Quando esse projecto terminou, Joana Salgado foi uma das mães que procurou forma de lhe dar continuidade. O grupo encontrou na Junta da Chamusca e Pinheiro Grande a abertura e apoio de que precisavam. “Fomos contactados por um grupo de mães dando conta de que o projecto através do município tinha acabado e porque achámos que era muito interessante, decidimos colaborar com este grupo de pais e contratar a psicóloga que trabalhava para o município e continuar nos mesmos moldes”, explica o presidente da junta, Rui Martinho, sublinhando que o programa passou a ser também aberto aos alunos da Universidade Sénior da União de Freguesias da Chamusca e Pinheiro Grande.
As sessões, salienta a psicóloga Patrícia Mendes, são destinadas a todas as pessoas que regularmente lidam com crianças e adolescentes. “É fundamental que o grupo saiba que este se pode tornar num espaço de partilha onde se valoriza a confidencialidade”, destaca.
Birras e castigos
Questionada sobre a melhor forma de se lidar com a birra de uma criança, Patrícia Mendes, especializada em Psicologia da Educação, defende que o adulto pode olhar para ela de duas formas: “como um comportamento de desafio ou como um comportamento que manifesta uma necessidade da criança”. Se o adulto escolher o primeiro, se lidar como se de um “ataque” se tratasse, a tendência vai ser “querer corrigir aquele comportamento”, o que não é, para a psicóloga, a melhor forma de se lidar com a birra.
“Se olhar para aquele comportamento como uma necessidade que a criança não está a saber expressar de outra forma, a minha disponibilidade para lidar com o comportamento vai ser outra. O foco vai ser tentar perceber que necessidade é aquela e vai permitir acolher o comportamento, validar as emoções da criança e encontrar forma de corresponder ao que a criança não está a saber verbalizar ou demonstrar de forma mais desejável”, afirma.

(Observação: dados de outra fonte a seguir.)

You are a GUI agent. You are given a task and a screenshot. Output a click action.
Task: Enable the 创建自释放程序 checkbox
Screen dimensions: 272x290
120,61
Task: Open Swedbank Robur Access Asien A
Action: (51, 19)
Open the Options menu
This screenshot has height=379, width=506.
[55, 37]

Quanto ao tema castigo e se este cabe no conceito de parentalidade consciente, Patrícia Mendes vinca que o castigo não gera mudança. “Todo o comportamento a que dou atenção, seja positivo ou negativo, estarei a reforçar”, diz. Nos dias de hoje, com o ritmo acelerado do quotidiano, é comum dar-se “mais atenção aos filhos quando estão a gritar, a fazer um disparate ou uma birra do que quando estão sossegados”. E é precisamente “quando a criança está sossegada”, defende, que “devia ter a atenção do adulto, porque se é esse comportamento que é o desejável, então é esse comportamento que deve ter a atenção do adulto, ser reforçado”. O castigo, vinca, “vai focar a atenção num comportamento negativo, não desejável e, provavelmente, vai gerar revolta, tristeza e criar um fosso cada vez maior de repetição e na relação com a criança”.